私達は大人たちにバイバイしてギルドを出た。
「そーいえば、グランはギルドカードの得意なとこ、何にしたの?」
「剣技だぞ」
「あー……下手に魔法のこと書かなくて良かったね」
「それな」
人通りが少ない道へ入って、後ろを振り返る。
そこにはやっぱり誰もいなくて。
流石にゴロツキに絡まれるなんてテンプレは起きなかったか、と少し拗ねた。
「あはは、安心しろ。俺にゴロツキ絡みテンプレは発動した」
「えぇっ⁉︎体験してみたかった‼︎」
「王都で登録してる冒険者は大丈夫だが、護衛依頼とか他所から来た奴とかはたまに絡んでくるんだよなぁ……その分、元S級ギルマスに絞られるけど」
「うーけーるー」
ケラケラと笑いながら、少し拗ねモードのアースの頭を撫でた。
やっぱりさっきのお姉さんの言葉に苛ついていたらしい。
『マニアックじゃないもん……』とかブツブツ呟いている。
「さて。俺はこれから帰るが……リジーも帰るか?」
「うん」
「なら俺が送ろう。転移魔法の魔力消費量はほぼゼロに近いからな」
「助かる〜」
「流石に今は疲れてるだろうから……夜にでも会いに行く。明日の予定とか考えよう」
「おけおけ」
私の部屋のリビングに転移した後、グランは私の頭とアースの頭を撫でて、私の頬に優しくキスをする。
だから、こーいうノリは慣れないんだって‼︎
「また後で」
そう言ったグランは優しく手を振ってくれた。
なんか胸がムズムズするって‼︎
*****
屋敷の自室に戻った私の耳に届いたのは、大人達の慌ただしい声だった。
何事だろう?と思って急いで部屋着用のゆったり薄桃色のワンピースに着替え、アースを抱いて外に出る。

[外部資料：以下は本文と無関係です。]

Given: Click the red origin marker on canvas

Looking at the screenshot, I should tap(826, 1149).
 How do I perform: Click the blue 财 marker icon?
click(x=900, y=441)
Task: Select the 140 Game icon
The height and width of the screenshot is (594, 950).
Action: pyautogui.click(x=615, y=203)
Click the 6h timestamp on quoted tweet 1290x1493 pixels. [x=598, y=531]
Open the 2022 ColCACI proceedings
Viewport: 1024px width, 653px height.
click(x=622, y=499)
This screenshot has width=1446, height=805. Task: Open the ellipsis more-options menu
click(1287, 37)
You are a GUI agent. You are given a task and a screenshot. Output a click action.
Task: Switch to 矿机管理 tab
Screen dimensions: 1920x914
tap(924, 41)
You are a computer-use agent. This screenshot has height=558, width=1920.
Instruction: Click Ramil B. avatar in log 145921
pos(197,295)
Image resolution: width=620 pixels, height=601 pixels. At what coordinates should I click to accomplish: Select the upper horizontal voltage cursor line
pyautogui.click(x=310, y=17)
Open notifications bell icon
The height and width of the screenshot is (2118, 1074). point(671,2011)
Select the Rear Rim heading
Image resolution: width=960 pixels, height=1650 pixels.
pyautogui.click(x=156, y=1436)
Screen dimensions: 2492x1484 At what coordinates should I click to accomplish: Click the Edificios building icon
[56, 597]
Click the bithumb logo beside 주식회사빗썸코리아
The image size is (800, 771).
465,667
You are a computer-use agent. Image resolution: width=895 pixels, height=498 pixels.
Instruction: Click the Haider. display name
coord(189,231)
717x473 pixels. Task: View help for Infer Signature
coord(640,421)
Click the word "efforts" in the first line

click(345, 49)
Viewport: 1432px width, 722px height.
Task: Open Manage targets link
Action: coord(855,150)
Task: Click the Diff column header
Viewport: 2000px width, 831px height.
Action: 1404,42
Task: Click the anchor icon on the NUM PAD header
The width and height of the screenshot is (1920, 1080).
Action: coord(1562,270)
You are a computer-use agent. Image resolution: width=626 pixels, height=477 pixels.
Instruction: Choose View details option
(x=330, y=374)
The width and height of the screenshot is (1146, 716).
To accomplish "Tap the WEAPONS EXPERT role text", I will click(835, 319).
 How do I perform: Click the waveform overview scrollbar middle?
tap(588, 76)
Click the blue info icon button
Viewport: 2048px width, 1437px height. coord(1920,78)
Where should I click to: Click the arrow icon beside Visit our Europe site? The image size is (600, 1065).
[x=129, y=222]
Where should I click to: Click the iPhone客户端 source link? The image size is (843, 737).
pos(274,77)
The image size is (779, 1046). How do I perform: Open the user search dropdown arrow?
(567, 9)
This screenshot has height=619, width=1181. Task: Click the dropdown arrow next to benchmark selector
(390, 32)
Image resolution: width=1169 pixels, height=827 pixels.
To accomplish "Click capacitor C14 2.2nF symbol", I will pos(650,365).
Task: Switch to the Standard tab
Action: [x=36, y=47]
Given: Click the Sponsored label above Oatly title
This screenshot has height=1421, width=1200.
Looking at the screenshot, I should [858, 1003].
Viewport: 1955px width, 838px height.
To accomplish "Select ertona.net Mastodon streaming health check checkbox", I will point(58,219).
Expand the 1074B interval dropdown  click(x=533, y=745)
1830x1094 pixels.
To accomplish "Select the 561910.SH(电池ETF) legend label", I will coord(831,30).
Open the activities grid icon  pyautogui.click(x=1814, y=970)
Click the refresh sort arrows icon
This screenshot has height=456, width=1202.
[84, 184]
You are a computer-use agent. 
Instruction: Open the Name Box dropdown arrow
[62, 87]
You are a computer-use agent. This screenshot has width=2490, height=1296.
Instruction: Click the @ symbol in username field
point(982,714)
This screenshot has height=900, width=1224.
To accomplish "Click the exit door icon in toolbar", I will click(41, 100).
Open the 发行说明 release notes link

すると、偶々居合わせた執事がギョッとした顔をしていた。
「お嬢様ぁぁぁぁぁぁぁあっ⁉︎」
「うぁっ⁉︎」
思わず後退りすると、執事は直ぐに「旦那様に報告をっ‼︎」と叫んだ。
私はガシッと肩を掴まれて、逃げられないように拘束される。
何事?
「リジーっ‼︎リジーはいたのかっ⁉︎」
しばらくすると、金髪碧眼トリオなお父様とお母様、お兄様が凄い勢いで駆けて来た。
その顔は涙でボロボロで、驚いてしまった。
「リジーっ‼︎今までどこにいたのです‼︎探していたのですよっ⁉︎」
お母様が勢いよく抱き着いてきて、私は呆然とする。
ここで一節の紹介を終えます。